La SCJN aclaró que esta obligación no elimina la validez del pagaré ni de las normas aplicables, pero sí exige revisar el contexto completo antes de ordenar el pago del documento.

¿Firmaste un pagaré durante tu matrimonio? La Corte dice que los jueces deberán revisar si hubo violencia o presión
El caso surgió después de que una mujer fuera demandada por su entonces esposo para cobrar un pagaré por cinco millones de pesos, firmado el mismo día en que ambos contrajeron matrimonio.
La mujer afirmó que firmó varios documentos en blanco por indicación de una socia y abogada de su prometido, bajo presión psicológica y como condición para celebrar la boda.
La SCJN concluyó que las autoridades omitieron estudiar esas circunstancias y ordenó emitir una nueva sentencia en la que se analice si la firma ocurrió dentro de un contexto de violencia o subordinación.
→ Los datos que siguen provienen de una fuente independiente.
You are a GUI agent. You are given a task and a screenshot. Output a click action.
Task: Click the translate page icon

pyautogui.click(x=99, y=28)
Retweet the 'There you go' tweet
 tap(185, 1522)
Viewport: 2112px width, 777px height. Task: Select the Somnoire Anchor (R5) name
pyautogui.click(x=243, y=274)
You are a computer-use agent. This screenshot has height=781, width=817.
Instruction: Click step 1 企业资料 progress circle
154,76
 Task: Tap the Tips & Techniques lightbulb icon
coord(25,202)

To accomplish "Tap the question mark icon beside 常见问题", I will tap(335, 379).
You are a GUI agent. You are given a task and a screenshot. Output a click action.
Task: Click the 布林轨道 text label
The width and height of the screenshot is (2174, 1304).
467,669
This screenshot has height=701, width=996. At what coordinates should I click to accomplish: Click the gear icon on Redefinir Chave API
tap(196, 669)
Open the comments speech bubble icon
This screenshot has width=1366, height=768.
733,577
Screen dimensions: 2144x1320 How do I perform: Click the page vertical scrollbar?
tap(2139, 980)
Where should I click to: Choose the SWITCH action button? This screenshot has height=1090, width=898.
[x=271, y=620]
Qué resolvió la SCJN sobre los pagarés firmados entre cónyuges
La Suprema Corte confirmó que los artículos 177 y 1167, fracción II, del Código Civil Federal son constitucionales, pero estableció que su aplicación debe considerar la perspectiva de género cuando existan indicios de violencia.
- Los jueces deberán analizar el contexto completo de la relación entre las partes.
- Tendrán que valorar si existieron violencia, presión psicológica o control antes de la firma del pagaré.
- Podrán cuestionar hechos aparentemente neutrales para detectar posibles relaciones de subordinación.
- Si es necesario, podrán ordenar pruebas de oficio para esclarecer cómo se obtuvo la firma del documento.
- La resolución protege el derecho de acceso a la justicia de las mujeres sin declarar inválidos automáticamente los pagarés.

Con esta decisión, la SCJN concedió el amparo a la mujer para que el caso sea resuelto nuevamente bajo una metodología con perspectiva de género, garantizando que la exigencia de pago no se determine sin antes analizar si existieron condiciones de violencia o coerción durante la relación.